Abstract

To determine the value of diameter measurements for prediction of functional dialysis use (FDU) of arteriovenous fistulas (AVF). Review of access operations and dialysis databases from January 1, 2007 to August 1, 2015. Follow up until July 1, 2016. FDU defined as six consecutive dialysis sessions with two needles on the AVF. Artery and vein diameters measured by portable ultrasound in access clinic. Contribution of diameter to predict FDU assessed with logistic regression.
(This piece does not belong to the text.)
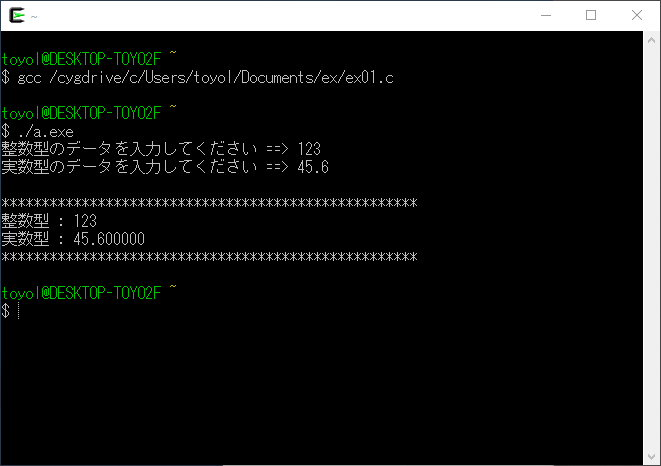
Task: Close the Cygwin terminal window
Action: (637, 16)
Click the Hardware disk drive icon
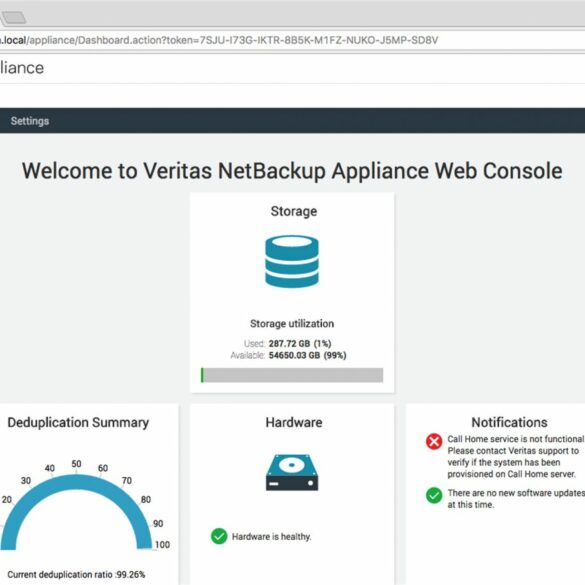Viewport: 585px width, 585px height. [x=292, y=472]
Diagnostic accuracy assessed by sensitivity, specificity, positive and negative predictive values (PPV and NPV). 803 AVF operations were analysed: 507 (63%) radiocephalic fistulas (RCAVF), 237 (30%) brachiocephalic fistulas (BCAVF), and 59 (7%) brachiobasilic fistulas (BBAVF). Women had lower FDU in RCAVF (0.65, 95% CI 0.58–0.72 vs 0.86, 95% CI 0.81–0.89; p < .0001), but not in BCAVF (0.83, 95% CI 0.75–0.89 vs 0.81, 95% CI 0.73–0.88; p = .75). Female gender was an independent negative predictor of FDU in RCAVF (OR 0.31; 95% CI 0.20–0.49). Vascular kidney disease was an independent negative predictor for FDU in RCAVF (OR 0.33; 95% CI 0.17–0.64) and BCAVF (OR 0.22; 95% CI 0.09–0.57) in multivariable analysis. Artery and vein diameter did not improve the model for RCAVF. Vein diameter as categorical variable improved the model for BCAVF. Diameter cut off of radial artery ≥ 2 mm has 96% sensitivity, 86% PPV, 9% specificity, and 29% NPV in men. Radial artery diameter ≥2 mm had 96% sensitivity, 67% PPV but 13% specificity and 62% NPV in women. Diameter is a poor predictor of FDU of AVF. Arterial diameter measurements add no diagnostic value for BCAVF. Poor specificity suggests a diameter under 2 mm at the wrist should not preclude AVF formation. Vascular kidney disease is an independent negative predictor for FDU in all AVF.